ASSIGNED TASK
Search the records for "width" and copy each line that holds it.

START MATERIAL FOR THE TASK

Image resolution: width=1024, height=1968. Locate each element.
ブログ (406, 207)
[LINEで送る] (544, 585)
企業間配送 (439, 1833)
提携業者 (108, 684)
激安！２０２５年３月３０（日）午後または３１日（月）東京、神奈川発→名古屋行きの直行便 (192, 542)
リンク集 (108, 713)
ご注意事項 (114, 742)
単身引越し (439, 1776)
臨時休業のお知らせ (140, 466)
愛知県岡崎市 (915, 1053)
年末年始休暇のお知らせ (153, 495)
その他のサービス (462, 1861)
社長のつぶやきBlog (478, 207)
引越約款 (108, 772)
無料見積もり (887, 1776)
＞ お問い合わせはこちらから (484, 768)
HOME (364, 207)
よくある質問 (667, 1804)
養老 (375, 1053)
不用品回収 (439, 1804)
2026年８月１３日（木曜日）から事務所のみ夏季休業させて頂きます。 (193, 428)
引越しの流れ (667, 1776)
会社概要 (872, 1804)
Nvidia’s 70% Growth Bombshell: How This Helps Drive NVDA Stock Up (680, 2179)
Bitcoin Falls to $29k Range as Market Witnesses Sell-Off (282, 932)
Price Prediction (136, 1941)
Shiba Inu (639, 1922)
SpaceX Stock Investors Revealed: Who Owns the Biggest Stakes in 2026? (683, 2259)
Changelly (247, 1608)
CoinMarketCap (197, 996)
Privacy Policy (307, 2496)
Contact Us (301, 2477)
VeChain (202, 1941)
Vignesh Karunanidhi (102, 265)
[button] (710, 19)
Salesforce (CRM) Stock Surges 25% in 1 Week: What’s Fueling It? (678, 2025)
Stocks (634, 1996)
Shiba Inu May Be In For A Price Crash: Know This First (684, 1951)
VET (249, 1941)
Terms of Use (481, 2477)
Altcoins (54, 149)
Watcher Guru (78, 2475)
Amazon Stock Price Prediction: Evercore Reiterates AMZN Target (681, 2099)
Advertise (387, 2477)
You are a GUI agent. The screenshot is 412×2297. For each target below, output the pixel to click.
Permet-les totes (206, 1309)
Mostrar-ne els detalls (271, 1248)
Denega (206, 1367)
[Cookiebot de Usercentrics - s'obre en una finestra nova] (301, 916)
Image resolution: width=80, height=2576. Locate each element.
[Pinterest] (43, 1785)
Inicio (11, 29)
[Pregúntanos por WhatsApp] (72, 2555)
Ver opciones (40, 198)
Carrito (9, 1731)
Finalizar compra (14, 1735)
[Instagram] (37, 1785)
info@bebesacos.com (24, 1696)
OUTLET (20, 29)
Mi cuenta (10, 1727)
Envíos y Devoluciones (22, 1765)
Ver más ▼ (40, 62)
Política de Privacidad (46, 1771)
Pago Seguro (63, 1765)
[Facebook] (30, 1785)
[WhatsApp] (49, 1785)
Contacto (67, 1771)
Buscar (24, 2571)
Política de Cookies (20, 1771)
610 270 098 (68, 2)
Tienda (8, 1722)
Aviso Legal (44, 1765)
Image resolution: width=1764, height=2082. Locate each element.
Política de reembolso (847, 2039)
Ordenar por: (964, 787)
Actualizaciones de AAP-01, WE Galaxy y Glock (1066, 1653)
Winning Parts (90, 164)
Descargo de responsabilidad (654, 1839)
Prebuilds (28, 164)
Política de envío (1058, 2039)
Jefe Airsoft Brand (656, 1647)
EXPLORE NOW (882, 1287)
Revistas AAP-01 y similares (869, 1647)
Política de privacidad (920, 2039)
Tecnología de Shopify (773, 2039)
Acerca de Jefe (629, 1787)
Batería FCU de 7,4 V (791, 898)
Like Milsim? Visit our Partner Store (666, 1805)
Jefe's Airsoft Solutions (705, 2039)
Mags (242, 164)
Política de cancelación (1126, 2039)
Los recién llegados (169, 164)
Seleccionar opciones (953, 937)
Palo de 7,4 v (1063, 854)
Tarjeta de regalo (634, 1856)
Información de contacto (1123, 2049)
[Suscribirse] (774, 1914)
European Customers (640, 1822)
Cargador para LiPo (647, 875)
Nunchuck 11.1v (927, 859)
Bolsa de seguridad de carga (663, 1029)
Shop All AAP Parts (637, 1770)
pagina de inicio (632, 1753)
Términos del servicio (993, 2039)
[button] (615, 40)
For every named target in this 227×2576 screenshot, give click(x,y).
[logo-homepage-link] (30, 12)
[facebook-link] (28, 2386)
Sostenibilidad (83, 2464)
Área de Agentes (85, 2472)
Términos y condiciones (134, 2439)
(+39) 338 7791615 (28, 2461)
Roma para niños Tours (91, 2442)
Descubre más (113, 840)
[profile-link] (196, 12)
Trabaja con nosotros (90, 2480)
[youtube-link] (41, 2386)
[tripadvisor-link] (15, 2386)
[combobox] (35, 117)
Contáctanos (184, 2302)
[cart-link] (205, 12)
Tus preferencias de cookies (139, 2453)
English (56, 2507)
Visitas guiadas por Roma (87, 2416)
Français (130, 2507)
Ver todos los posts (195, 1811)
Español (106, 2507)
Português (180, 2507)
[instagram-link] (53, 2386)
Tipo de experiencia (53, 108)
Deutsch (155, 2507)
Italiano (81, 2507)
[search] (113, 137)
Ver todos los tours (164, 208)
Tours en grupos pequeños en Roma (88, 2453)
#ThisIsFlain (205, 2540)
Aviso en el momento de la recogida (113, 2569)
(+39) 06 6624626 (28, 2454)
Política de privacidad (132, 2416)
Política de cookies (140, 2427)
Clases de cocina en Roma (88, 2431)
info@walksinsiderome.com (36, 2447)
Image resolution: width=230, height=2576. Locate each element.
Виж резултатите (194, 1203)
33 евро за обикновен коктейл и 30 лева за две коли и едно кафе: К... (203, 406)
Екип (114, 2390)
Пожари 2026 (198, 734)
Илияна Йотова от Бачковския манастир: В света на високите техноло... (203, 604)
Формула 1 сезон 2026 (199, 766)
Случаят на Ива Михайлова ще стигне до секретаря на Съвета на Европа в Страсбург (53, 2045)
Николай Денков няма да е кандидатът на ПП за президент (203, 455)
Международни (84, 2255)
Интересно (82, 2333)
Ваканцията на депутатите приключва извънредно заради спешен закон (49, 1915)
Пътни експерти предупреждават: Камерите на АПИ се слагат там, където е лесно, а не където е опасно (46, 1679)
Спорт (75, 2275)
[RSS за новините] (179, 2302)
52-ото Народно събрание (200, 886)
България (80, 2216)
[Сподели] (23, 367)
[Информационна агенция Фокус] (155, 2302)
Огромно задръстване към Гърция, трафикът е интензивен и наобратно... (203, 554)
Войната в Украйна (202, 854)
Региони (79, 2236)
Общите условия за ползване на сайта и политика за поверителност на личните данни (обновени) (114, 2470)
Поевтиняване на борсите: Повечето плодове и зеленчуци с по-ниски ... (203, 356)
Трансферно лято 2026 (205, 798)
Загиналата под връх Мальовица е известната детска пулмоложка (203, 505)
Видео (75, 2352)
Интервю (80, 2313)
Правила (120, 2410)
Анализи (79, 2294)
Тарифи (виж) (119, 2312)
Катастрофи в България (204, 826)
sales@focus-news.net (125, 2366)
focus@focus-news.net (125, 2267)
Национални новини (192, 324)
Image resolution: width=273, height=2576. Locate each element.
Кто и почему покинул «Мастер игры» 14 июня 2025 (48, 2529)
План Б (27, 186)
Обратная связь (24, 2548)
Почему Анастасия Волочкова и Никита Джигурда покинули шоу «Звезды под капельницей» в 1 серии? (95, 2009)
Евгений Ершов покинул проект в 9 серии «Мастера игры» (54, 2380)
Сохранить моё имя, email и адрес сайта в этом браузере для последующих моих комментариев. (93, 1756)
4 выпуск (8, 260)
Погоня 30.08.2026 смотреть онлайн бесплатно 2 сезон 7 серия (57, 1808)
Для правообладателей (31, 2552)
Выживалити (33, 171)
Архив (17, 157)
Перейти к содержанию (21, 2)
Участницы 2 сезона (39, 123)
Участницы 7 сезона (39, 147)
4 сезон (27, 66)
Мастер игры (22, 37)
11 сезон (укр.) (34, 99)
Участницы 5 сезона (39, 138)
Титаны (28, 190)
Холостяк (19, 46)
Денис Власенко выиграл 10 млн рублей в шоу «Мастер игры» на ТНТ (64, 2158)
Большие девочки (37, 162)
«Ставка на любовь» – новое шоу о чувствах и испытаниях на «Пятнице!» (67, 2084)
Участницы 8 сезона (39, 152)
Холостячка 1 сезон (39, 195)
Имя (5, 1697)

END MATERIAL FOR THE TASK

SOLUTION BELOW
Image resolution: width=1024, height=1968. Locate each element.
Image resolution: width=80, height=2576. Locate each element.
Image resolution: width=1764, height=2082. Locate each element.
Image resolution: width=230, height=2576. Locate each element.
Image resolution: width=273, height=2576. Locate each element.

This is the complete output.